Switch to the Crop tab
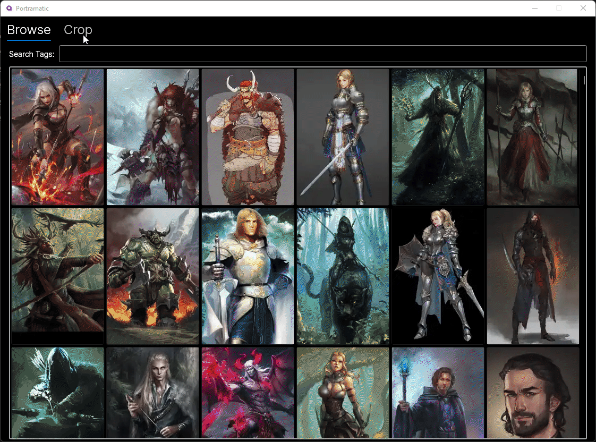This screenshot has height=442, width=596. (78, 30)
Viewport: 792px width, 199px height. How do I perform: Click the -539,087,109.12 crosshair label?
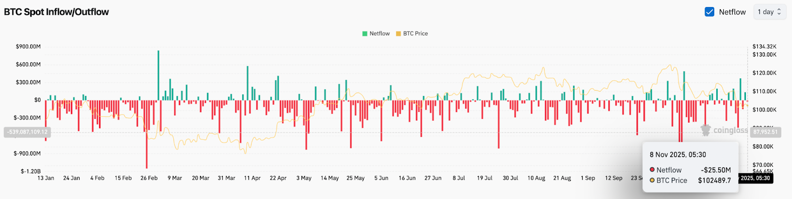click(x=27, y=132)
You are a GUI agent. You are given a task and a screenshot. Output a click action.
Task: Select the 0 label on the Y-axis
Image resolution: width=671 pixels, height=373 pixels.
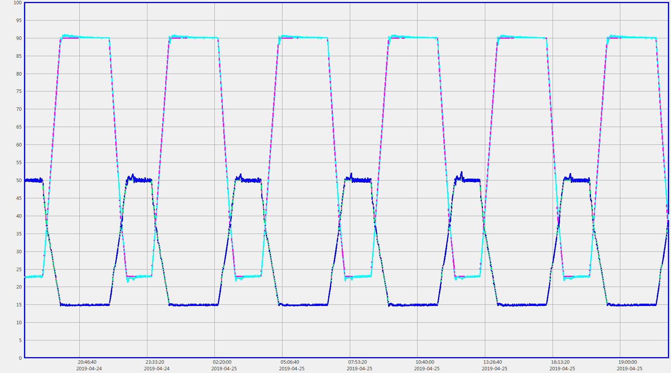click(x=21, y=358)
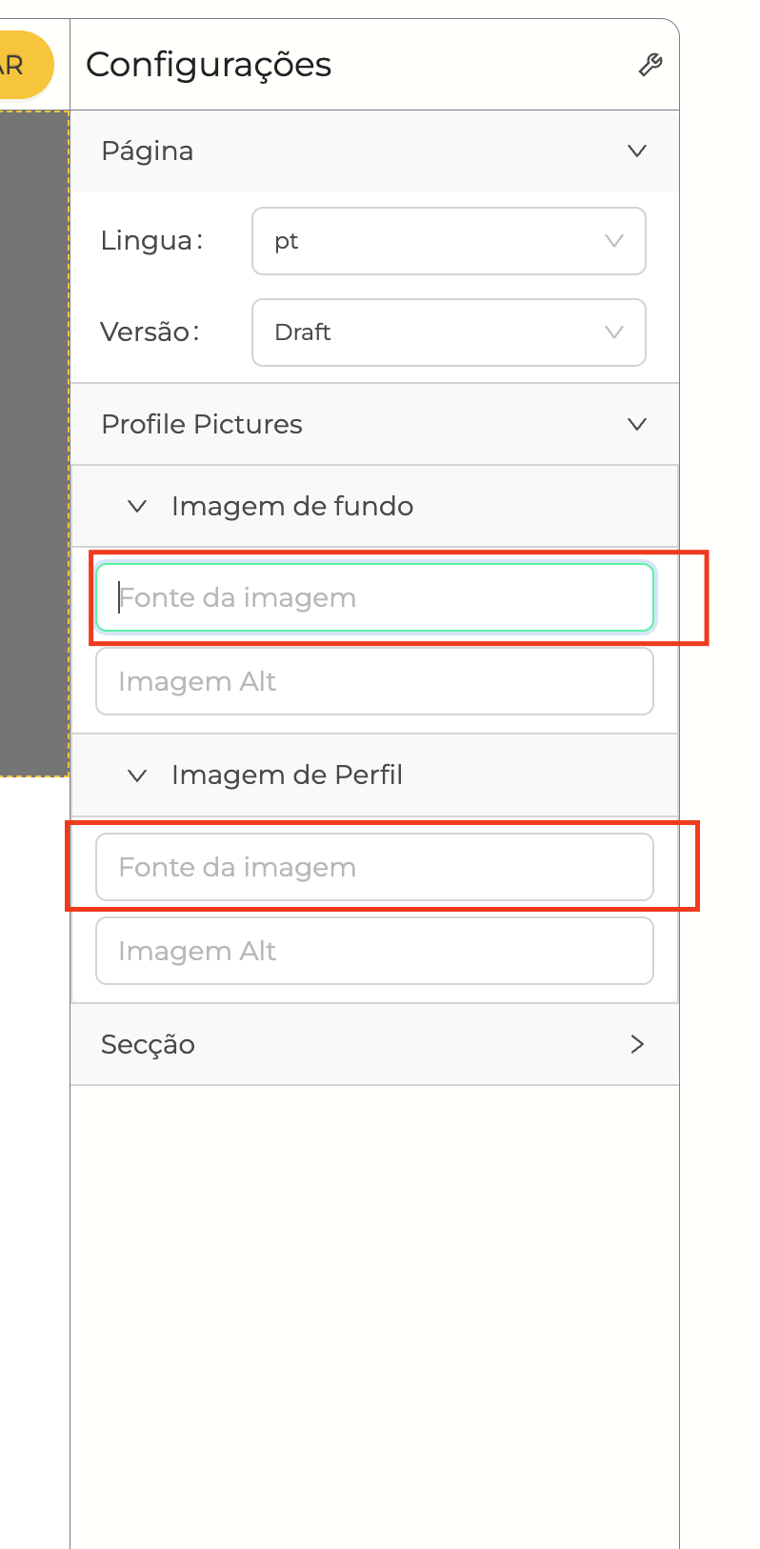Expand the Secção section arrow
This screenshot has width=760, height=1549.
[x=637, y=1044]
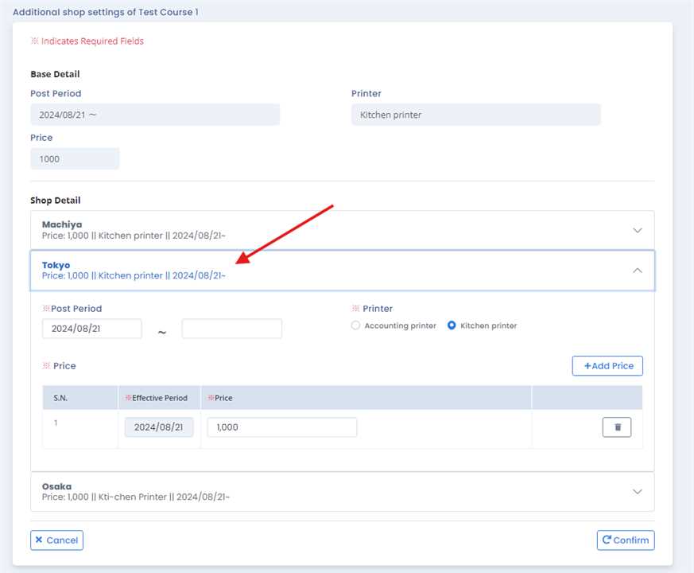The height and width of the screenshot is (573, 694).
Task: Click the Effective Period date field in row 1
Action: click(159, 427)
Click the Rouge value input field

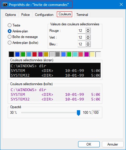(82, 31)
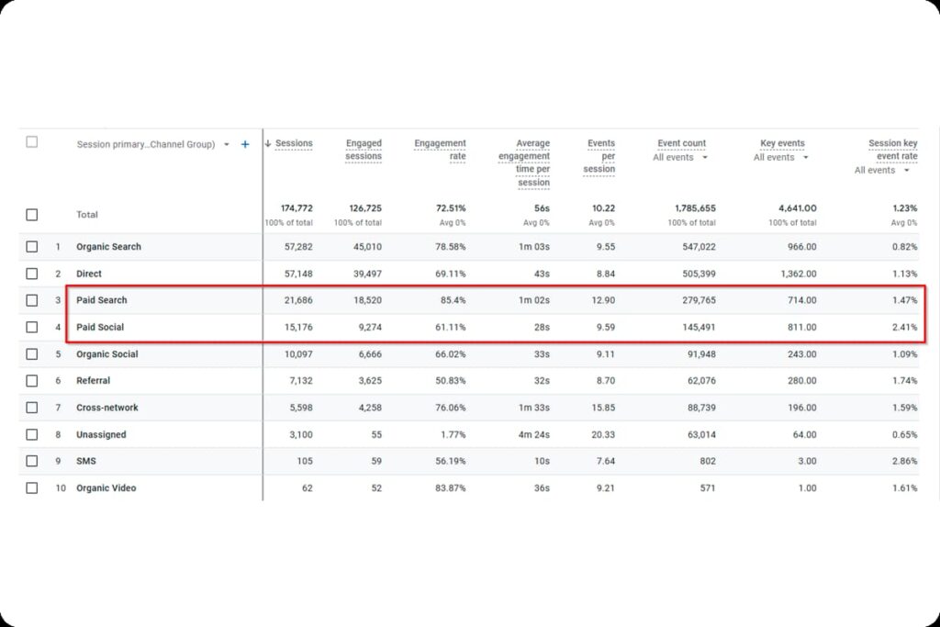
---
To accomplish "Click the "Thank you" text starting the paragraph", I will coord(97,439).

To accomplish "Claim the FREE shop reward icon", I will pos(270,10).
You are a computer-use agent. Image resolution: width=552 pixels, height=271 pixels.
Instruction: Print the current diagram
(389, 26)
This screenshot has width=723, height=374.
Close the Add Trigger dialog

PROBLEM REQUIREMENTS —
From the records above, quote word for word only the lines beginning at the line that has "Switch to the Crop tab" and stopping after the line that has "Task: Select the 0 label on the Y-axis". Omit the pictures.

EXERCISE RESULT —
Switch to the Crop tab
This screenshot has height=442, width=596. (78, 30)
Viewport: 792px width, 199px height. How do I perform: Click the -539,087,109.12 crosshair label?
click(x=27, y=132)
You are a GUI agent. You are given a task and a screenshot. Output a click action.
Task: Select the 0 label on the Y-axis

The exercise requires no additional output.